The post was inspired by a reader and my own personal and professional experience. More than once, I have had to say to a friend or respected colleague, "I will be in your show, but only if there is insurance."
Wishing that an exhibition offered insurance doesn't make it happen.
Wishing that you didn't have to make hard choices doesn't solve the problem.
Perhaps just as importantly, raising a difficult issue for public discussion may not solve all problems, but it certainly raises awareness. Questioning perceived problems early may cause sponsors to take a second look.
The original post revolved around two shows for an upcoming SNAG Conference.
FIVE WEEKS LATER- good news!
SNAG has been in talks with the Scottsdale Cultural Council for many weeks about the insurance issue at the Scottsdale Center for Performing Arts. The Cultural Council just informed SNAG that the exhibitions in the atrium of the SCPA WILL be covered by their insurance. Ultimately SNAG learned that the Risk Manager did not understand what would be produced at the Scottsdale Center for Performing Arts site.
I have also learned that all SNAG sponsored exhibitions are covered by insurance.
The two exhibitions (under discussion) are not SNAG-sponsored exhibitions; they are independently produced to occur concurrently with the conference to take advantage of the huge audience.
None of this was related to SNAG's budget, it was never a financial issue.
This is all good news, but demonstrates how important it is to establish clear expectations about professional standards. This is not about making anyone into a bad guy. No one is a villain. Discussion and advocacy for standards is not about policing enforcement. Each artist and maker has a responsibility for advocacy in their community.

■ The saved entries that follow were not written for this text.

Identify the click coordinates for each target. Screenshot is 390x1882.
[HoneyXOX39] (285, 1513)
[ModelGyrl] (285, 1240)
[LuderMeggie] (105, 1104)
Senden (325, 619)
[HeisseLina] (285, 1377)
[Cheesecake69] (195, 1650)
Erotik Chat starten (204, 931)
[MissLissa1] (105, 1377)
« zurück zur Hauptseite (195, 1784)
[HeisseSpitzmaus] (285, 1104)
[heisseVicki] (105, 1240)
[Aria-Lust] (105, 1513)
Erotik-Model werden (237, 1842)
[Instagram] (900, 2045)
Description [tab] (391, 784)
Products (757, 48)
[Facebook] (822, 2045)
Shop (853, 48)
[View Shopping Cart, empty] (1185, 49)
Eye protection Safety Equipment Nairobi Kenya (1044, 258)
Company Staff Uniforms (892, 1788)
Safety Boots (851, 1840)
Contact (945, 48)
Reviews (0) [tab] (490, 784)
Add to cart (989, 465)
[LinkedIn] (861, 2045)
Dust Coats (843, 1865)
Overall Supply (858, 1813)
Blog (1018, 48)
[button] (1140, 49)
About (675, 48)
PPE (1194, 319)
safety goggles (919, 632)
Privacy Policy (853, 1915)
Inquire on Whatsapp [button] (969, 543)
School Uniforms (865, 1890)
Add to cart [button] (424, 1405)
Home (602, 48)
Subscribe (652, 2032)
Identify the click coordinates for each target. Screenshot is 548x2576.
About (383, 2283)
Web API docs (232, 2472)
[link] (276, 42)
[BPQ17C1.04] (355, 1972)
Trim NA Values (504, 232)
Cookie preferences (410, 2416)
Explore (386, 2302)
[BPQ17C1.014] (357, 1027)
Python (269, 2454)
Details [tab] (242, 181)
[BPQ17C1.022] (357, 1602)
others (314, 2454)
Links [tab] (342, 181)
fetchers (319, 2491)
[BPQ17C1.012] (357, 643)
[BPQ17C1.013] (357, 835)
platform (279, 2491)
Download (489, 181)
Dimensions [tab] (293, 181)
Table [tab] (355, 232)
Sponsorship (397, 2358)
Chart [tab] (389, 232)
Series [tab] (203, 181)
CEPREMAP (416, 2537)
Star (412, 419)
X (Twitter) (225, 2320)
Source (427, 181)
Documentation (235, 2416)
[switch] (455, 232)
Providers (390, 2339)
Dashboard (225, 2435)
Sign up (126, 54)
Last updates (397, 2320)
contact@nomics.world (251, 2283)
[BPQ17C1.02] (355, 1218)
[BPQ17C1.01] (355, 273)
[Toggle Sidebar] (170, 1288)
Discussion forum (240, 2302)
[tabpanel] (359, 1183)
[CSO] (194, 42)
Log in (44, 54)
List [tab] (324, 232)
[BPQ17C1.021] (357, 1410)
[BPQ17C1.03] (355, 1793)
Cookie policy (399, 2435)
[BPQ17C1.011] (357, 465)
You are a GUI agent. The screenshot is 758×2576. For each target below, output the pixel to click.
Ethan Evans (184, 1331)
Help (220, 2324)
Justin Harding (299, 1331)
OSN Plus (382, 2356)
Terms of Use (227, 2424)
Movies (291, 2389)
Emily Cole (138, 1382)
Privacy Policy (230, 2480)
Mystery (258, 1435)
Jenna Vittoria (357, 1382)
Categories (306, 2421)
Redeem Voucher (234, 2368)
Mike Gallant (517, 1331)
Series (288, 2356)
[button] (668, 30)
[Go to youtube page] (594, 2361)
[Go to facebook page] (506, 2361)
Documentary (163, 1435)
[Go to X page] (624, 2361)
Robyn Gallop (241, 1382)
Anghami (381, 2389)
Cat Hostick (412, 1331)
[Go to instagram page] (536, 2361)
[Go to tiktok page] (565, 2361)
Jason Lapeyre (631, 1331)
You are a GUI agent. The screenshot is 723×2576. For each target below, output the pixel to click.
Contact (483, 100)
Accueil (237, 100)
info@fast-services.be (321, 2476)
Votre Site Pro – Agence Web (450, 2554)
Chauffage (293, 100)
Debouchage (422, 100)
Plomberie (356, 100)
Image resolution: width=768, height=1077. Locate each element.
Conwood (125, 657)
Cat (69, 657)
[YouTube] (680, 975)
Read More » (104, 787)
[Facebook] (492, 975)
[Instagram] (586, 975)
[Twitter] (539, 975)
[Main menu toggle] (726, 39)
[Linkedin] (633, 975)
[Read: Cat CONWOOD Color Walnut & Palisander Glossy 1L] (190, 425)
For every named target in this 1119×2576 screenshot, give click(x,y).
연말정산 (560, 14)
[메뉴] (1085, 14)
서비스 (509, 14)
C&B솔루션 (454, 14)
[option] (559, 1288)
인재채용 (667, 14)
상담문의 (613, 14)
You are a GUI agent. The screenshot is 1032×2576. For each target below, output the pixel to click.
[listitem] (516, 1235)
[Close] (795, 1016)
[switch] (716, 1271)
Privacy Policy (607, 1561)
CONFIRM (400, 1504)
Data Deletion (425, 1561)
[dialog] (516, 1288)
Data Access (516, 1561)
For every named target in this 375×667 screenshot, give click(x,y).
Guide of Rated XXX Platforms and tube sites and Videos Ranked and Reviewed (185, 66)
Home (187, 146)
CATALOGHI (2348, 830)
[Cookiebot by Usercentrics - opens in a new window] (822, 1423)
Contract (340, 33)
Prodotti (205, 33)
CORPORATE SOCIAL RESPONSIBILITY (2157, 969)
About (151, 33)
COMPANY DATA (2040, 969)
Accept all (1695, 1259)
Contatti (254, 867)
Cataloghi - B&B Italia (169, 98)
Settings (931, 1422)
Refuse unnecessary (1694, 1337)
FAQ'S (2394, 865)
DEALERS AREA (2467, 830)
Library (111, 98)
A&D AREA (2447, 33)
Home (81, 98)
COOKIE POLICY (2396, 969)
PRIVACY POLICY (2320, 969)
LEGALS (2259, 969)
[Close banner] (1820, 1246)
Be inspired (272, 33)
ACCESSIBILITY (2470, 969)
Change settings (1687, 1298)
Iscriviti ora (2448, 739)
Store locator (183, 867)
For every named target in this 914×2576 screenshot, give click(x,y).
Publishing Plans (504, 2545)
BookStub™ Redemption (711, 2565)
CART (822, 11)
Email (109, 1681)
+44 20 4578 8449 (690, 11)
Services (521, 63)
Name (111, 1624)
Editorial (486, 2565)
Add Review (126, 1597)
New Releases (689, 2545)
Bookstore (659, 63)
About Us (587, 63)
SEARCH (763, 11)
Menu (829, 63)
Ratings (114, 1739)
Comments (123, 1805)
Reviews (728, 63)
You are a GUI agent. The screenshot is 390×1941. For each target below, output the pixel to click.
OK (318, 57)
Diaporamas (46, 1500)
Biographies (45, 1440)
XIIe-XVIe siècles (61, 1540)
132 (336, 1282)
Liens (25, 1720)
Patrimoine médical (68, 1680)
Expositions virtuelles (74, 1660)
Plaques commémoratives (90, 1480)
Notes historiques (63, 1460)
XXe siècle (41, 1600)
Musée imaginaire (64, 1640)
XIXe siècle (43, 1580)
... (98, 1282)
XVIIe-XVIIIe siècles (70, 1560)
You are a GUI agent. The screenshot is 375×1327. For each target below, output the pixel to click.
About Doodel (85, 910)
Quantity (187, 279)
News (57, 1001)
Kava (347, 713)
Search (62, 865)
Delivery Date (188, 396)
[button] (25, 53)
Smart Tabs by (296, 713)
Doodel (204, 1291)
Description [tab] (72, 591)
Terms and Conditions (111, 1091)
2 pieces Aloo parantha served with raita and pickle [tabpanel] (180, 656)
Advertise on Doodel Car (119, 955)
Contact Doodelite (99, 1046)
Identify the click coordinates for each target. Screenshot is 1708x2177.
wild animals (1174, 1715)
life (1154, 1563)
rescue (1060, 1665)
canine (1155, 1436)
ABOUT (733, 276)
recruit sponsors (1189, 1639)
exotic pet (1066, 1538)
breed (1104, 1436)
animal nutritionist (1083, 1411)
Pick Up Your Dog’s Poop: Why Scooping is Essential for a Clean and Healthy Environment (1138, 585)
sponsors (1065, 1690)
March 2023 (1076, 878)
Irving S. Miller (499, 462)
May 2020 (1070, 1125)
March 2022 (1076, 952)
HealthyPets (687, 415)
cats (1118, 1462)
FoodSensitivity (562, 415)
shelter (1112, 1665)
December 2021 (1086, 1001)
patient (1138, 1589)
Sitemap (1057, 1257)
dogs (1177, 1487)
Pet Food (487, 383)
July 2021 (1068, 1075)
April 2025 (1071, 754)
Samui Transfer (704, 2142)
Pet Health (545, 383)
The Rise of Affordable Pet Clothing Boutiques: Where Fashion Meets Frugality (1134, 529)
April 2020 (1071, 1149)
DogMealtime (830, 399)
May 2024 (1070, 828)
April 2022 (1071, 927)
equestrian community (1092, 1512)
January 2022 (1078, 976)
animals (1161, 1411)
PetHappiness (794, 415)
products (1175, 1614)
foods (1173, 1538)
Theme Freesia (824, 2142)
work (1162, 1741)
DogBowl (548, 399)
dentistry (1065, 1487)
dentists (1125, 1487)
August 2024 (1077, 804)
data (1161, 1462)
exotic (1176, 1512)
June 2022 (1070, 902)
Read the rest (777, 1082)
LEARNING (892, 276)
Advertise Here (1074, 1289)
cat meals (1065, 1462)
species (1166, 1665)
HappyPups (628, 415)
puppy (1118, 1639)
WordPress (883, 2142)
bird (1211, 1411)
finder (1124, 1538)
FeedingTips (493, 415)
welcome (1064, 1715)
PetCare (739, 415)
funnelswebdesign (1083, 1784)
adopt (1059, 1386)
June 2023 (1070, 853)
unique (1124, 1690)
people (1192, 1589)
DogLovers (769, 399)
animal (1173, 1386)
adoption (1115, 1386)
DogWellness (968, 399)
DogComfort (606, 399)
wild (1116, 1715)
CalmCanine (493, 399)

Wishes may apply to magic lanterns, blowing out candles, or Santa Claus.
Goals take sweat, tears, working through frustrations, and sometimes hard decisions.
Establish a clear goal that exhibitions in which your artwork will be displayed should have insurance. Artists/makers should be especially concerned when shipping their work to a remote location where it will be unpacked, installed, displayed, then un-installed and repacked by someone other than themselves.
Raise your own expectations, . . . and then you will find opportunities that meet your expectations.